Second Circuit Vacates Dismissal of Stock Drop Claim As to Plan That Neither Required Nor Encouraged Holding of Employer Stock

In two companion decisions, the Second Circuit Court of Appeals affirmed in part, and vacated and remanded in part, a decision by the United States District Court for the Southern District of New York dismissing all claims as to the inclusion in two 401(k)-style plans that allowed participants to invest in the stock of the sponsoring employer.  Taveras v. UBS AG, 708 F.3d 436, No. 12-1662, 2013 WL 692720 (2d Cir. Feb. 27, 2013).

In Taveras, four former employees of a financial services company sued their former employer and related individuals and entities regarding investments in the employer’s stock made by two company-sponsored retirement savings plans.  The plaintiffs alleged that the stock investments were imprudent due, in part, to the sponsoring employer being on the “brink of collapse” as a result of alleged sub-prime exposure in 2007 and 2008.  The plaintiffs purported to sue on behalf of a class of other participants and former participants of the two plans during a period when the price of the stock fell 74% between April 26, 2007 and October 16, 2008.  The district court dismissed all claims, holding, among other things, that the plans’ fiduciaries were entitled to a presumption of prudence under Moench v. Robertson, 62 F.3d 553 (3d Cir. 1995), and that the complaint did not sufficiently plead the “dire circumstances” necessary to meet that standard.  The Second Circuit Court of Appeals affirmed dismissal of the claim of breach of the duty of prudence as to one plan, the 401(k) Plus Plan (“Plus Plan”), but vacated and remanded as to the other, the Savings and Investment Plan (the “SIP”).

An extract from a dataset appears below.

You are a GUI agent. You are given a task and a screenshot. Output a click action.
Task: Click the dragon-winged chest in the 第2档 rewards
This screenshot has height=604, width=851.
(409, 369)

As to the Plus Plan, the appellate court held that the presumption of prudence applied given that the plan document stated that one purpose of that plan was to provide employees the opportunity “to acquire” the company’s stock, and elsewhere stated that one of the initial investment options for the Plus Plan “shall be” a fund consisting of the employer’s stock — even though the plan also allowed the fiduciary committee to change options.  Having found that the presumption of prudence applied given that plan language, the court in its companion order held that the presumption was not defeated by the pleaded allegations.  The court acknowledged that it had not “defined precisely the contours of what constitutes a ‘dire’ situation sufficient to defeat the presumption of prudence,” but it made clear that a “showing that the company made bad business decisions is insufficient to show that it was in a ‘dire situation’” (internal quotations omitted).  The court did say that any dire circumstances must be those that would have been “objectively unforeseeable” by the employer when it established the plan.  It held that the pleadings at issue here did not meet that standard.

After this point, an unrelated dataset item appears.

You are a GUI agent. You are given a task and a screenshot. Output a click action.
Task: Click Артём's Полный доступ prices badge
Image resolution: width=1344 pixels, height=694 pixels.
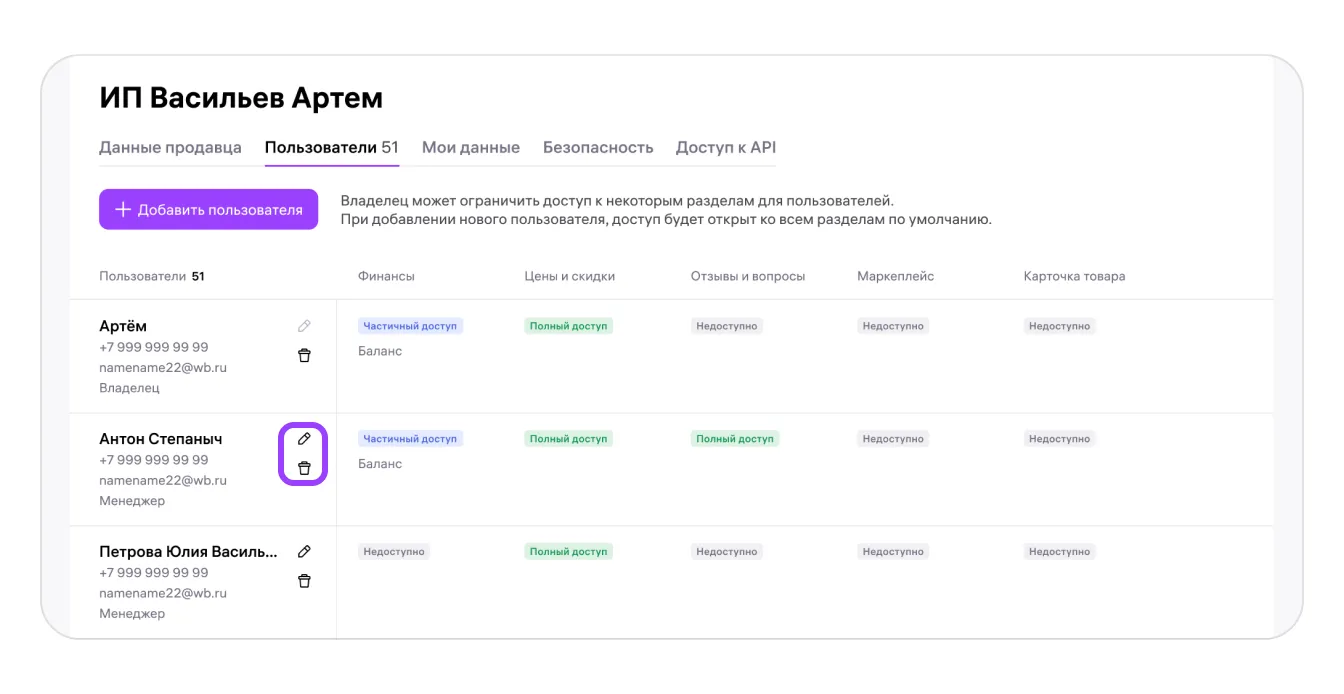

The Second Circuit, however, vacated dismissal of the prudence claim relating to the SIP and remanded for further proceedings. The SIP only mentioned the existence of an employer stock fund, and neither mandated such a fund nor strongly encouraged it.  Under those circumstances, the court held that no presumption of prudence applies to the holding of employer stock because the policy underlying the Moench presumption, and the Second Circuit’s earlier Citigroup decision (reported previously in the December 14, 2011 ERISA Litigation Update at the link available here), did not apply given that there was no need to balance a tension between a fiduciary’s duty of prudence and an obligation under plan documents (encouraged by ERISA) to offer investment in employer stock. 

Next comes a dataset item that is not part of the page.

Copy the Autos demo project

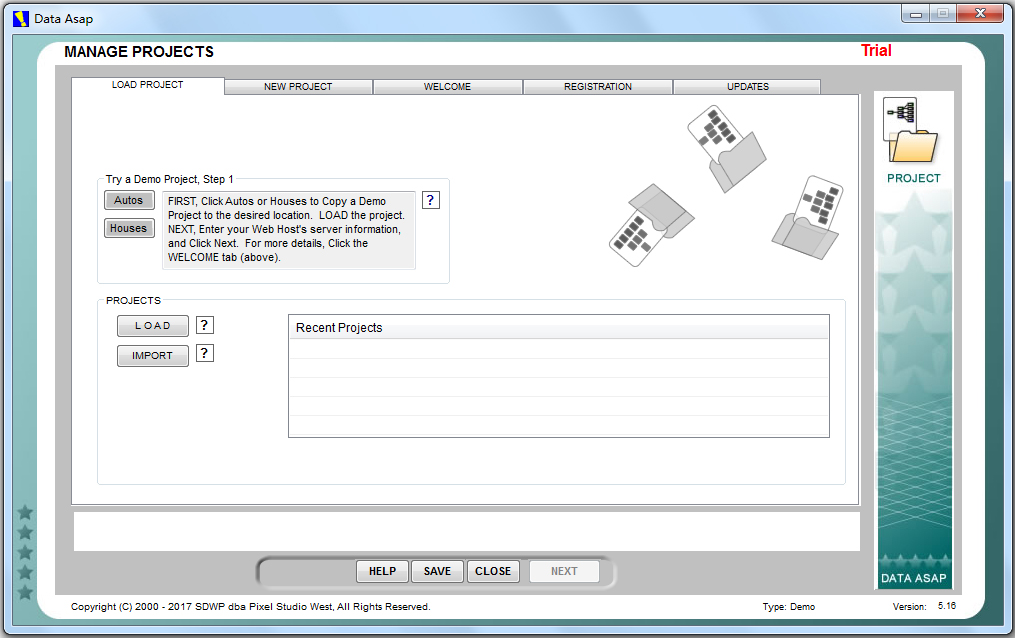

As to both plans, the appellate court affirmed dismissal of other claims.  The court held that statements in SEC filings (relating to corporate prospects effecting the company stock value) by the defendants were not actionable under ERISA because they were not made in an ERISA fiduciary capacity.  Similarly, the court followed the settled principle that an “alleged ERISA fiduciary's mere officer or director status, taken alone, is insufficient to state a claim for conflict of interest” that would violate ERISA.